Ksiądz Isakowicz-Zaleski zwrócił przy tym uwagę, że opublikowany 10 listopada watykański raport ws. kardynała Theodore'a McCarrick, wydalonego przez papieża Franciszka ze stanu duchownego w związku z oskarżeniami o molestowanie seksualne, "też wymienia postać kard. Dziwisza". - Nikt tutaj w Polsce nie jest władny to ocenić - dodał.

- W watykańskim raporcie rzeczą, która mnie bardzo zaskoczyła, jest to, że McCarrick który ubiegał się o urząd arcybiskupa w Waszyngtonie, pisze nie do papieża, nie do Kongregacji ds. Biskupów, nawet nie do nuncjusza papieskiego, ale do osobistego sekretarza Jana Pawła II i wykorzystuje taką ścieżkę bardzo nieformalną - zauważył ksiądz Isakowicz-Zaleski.

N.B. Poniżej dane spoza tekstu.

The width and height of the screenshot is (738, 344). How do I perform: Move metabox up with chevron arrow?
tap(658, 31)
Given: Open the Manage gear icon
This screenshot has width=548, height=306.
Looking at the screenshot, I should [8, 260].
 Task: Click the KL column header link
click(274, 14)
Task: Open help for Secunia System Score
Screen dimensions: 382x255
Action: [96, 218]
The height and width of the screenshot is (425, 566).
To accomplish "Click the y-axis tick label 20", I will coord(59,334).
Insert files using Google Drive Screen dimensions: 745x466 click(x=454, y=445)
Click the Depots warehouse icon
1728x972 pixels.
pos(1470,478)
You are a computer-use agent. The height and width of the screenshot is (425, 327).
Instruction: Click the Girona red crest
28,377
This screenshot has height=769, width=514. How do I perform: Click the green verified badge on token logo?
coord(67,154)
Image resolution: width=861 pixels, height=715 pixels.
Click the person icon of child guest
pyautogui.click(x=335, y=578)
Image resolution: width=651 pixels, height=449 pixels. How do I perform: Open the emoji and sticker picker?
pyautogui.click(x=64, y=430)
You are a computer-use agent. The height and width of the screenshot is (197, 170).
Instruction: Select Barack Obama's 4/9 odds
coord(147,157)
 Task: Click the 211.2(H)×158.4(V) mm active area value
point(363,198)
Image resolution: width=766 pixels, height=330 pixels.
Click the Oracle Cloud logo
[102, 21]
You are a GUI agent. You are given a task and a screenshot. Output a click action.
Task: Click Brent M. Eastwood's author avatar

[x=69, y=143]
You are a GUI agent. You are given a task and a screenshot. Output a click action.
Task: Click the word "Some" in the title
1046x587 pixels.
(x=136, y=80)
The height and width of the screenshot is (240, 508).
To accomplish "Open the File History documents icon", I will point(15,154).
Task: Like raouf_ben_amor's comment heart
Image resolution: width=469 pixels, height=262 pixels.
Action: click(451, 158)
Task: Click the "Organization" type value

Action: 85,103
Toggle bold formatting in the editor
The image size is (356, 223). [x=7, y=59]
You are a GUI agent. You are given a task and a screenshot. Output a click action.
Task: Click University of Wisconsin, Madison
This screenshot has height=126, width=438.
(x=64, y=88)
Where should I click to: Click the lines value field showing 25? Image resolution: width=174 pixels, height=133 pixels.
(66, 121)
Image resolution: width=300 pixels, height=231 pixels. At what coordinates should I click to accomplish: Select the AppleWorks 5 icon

- Nie wiadomo co było bezpośrednim powodem zmiany decyzji Jana Pawła II w tej sprawie. List był jednak przełomem - dodał duchowny.

- To stawia duży znak zapytania jeśli chodzi o to, w jaki sposób inne nominacje miały miejsce - podkreślił ks. Isakowicz-Zaleski.

Na pytanie o odpowiedzialność Jana Pawła II za sprawę kardynała McCarricka, ks. Isakowicz-Zaleski odparł, że "Kościół to monarchia absolutna, ale w realnych sytuacjach trudna do zarządzania".

Ojciec Święty ze względu na swój wiek i chorobę musiał ufać swoim współpracownikom - dodał.

Ks. Isakowicz-Zaleski zarzucił też kardynałowi Dziwiszowi, że ten "przyjął linię obrony, która jest fatalna - i dla niego, i dla pamięci o Janie Pawle II".

Sam kardynał zabiegał o wywiad dla TVN, wskazał nawet red. (Piotra) Kraśkę jako tego, który miał go prowadzić. A potem odpowiadał na pytania: nie wiem, nie pamiętam, pierwszy raz słyszę - zauważył.